== 課題文 ==
%%

「ぜひ本編が終わっても席を立たずに観てほしい」
印象的なラストカットと次なる目標について
―――ラストシーンのカット割りにもハッとさせられました。猿渡に呼び止められて梨枝が振り返り、斜めのバストアップから正面のクローズアップに繋がるのですが、ここがジャンプカット気味になっていますね。あれは現場で確信的に撮っていたのか、編集の時に発見されたのか。いかがでしょうか?
「最後を正面からの梨枝のドヤ顔のアップにしたのは、ファーストカットの梨枝のクローズアップと同じにしたかったからです。 “梨枝で始まり梨枝で終わる”。それは最初の段階から決めていました」
―――映画の最初と最後で、同じ女優さんとは思えないような表情の変化が捉えられていますね。
「それを表現したかったんです。実はこのシーン、咲の単独ショットも撮っているんです。凄く良い顔が撮れていたのですが、迷った挙句、外しました。でも名残惜しいので、エンドロールでそのカットを使用しています。個人的にこの映画は、2人の話だと思っているので」
―――エンドロールも必見ですね。
「エンドロール後にひとオチあるので、ぜひ本編が終わっても席を立たずに観てほしいです。ボーナストラックじゃないけど、映画『スリー・ビルボード』(2017)のラストのような、“この後どうするんだろう”っていう締め方が凄く好きなんですよね」

%%

== 作業内容 ==
[A] このインタビューについて、次の問いに答えてください。
(i) 最後の梨枝の正面からのアップは、どのカットと同じにしたかったと述べられていますか。
(ii) ラストシーンで撮られた咲の単独ショットは、どこで使用されていますか。
(iii) 好きな締め方の例として挙げられている映画は何ですか。
[B] このインタビューのうち、「印象的なラストカットと次なる目標について」から始めて「2人の話だと思っているので」」まで続く部分を、一字一句変えずに書き写してください。

== 提供資料 ==
%%

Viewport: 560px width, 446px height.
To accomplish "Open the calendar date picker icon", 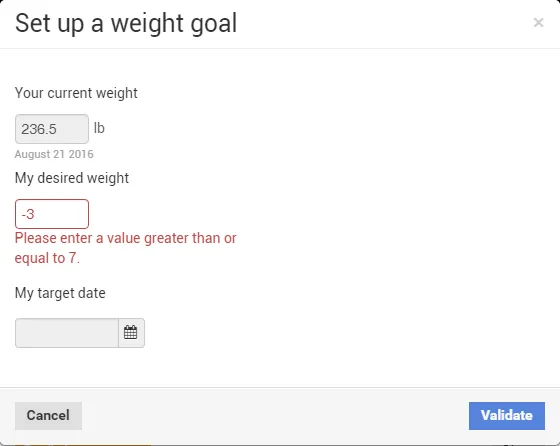I will 131,333.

%%

== 解答 ==
[A]
(i) ファーストカットの梨枝のクローズアップ
(ii) エンドロール
(iii) 『スリー・ビルボード』(2017)

[B]
印象的なラストカットと次なる目標について
―――ラストシーンのカット割りにもハッとさせられました。猿渡に呼び止められて梨枝が振り返り、斜めのバストアップから正面のクローズアップに繋がるのですが、ここがジャンプカット気味になっていますね。あれは現場で確信的に撮っていたのか、編集の時に発見されたのか。いかがでしょうか?
「最後を正面からの梨枝のドヤ顔のアップにしたのは、ファーストカットの梨枝のクローズアップと同じにしたかったからです。 “梨枝で始まり梨枝で終わる”。それは最初の段階から決めていました」
―――映画の最初と最後で、同じ女優さんとは思えないような表情の変化が捉えられていますね。
「それを表現したかったんです。実はこのシーン、咲の単独ショットも撮っているんです。凄く良い顔が撮れていたのですが、迷った挙句、外しました。でも名残惜しいので、エンドロールでそのカットを使用しています。個人的にこの映画は、2人の話だと思っているので」